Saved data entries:
********
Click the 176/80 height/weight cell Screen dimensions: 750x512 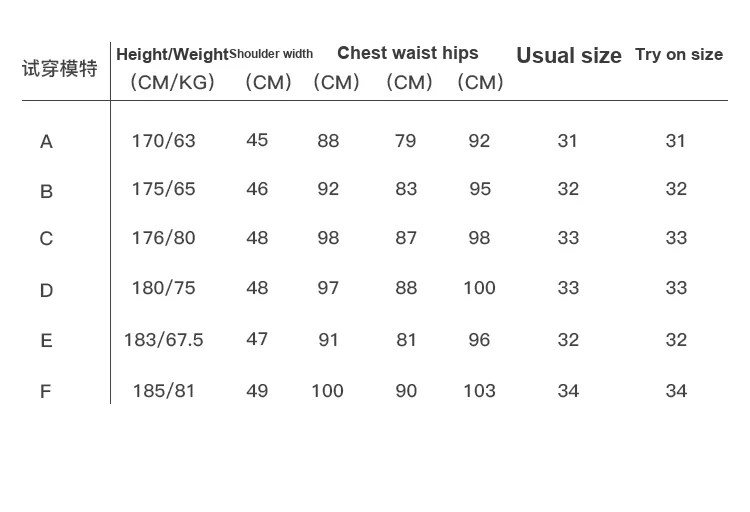[163, 238]
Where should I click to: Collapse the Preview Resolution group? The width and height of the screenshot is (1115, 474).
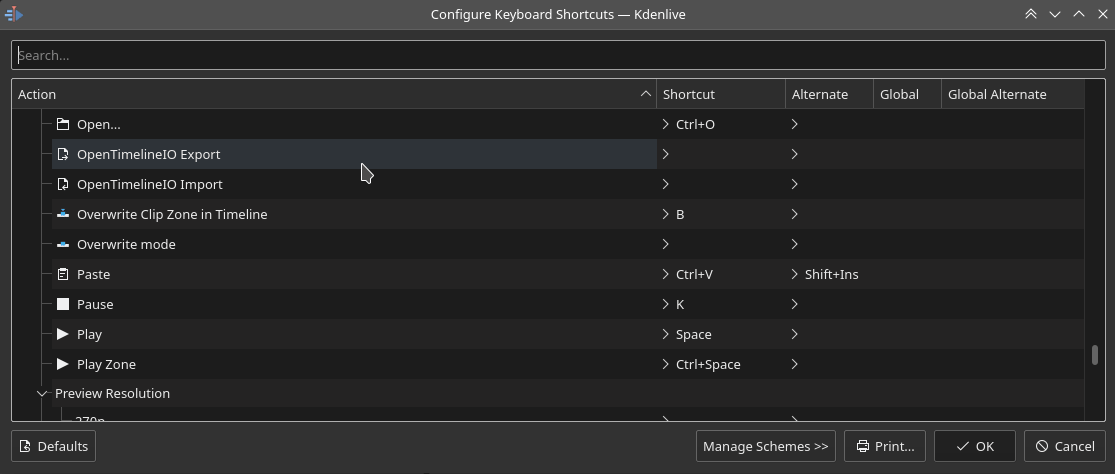click(x=42, y=393)
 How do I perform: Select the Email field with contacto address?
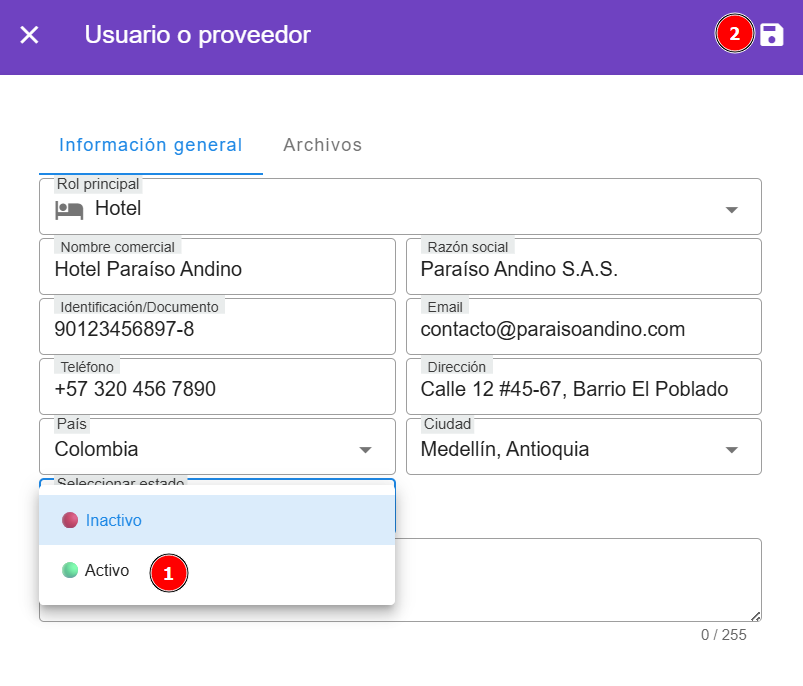click(x=583, y=330)
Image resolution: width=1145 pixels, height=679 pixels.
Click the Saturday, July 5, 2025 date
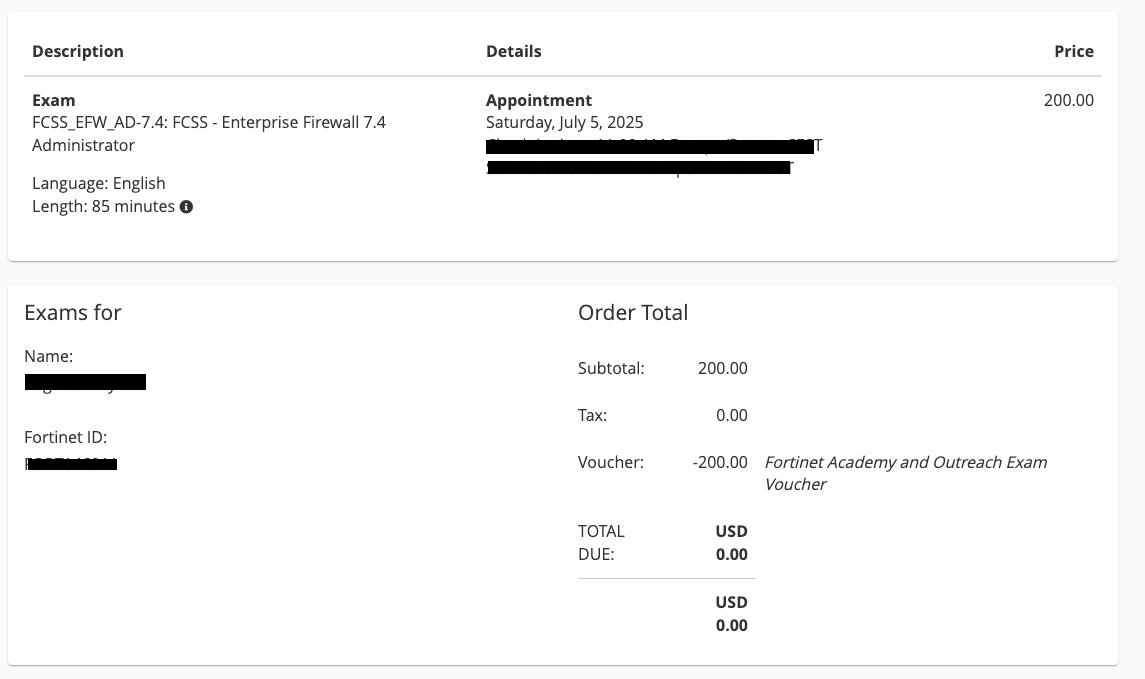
********
What the task asks:
Only an exact copy belongs in the answer: the lines from the one containing "Image resolution: width=1145" through the end of the records, both ends included, minus the pictures.

Task solution:
Image resolution: width=1145 pixels, height=679 pixels.
Click the Saturday, July 5, 2025 date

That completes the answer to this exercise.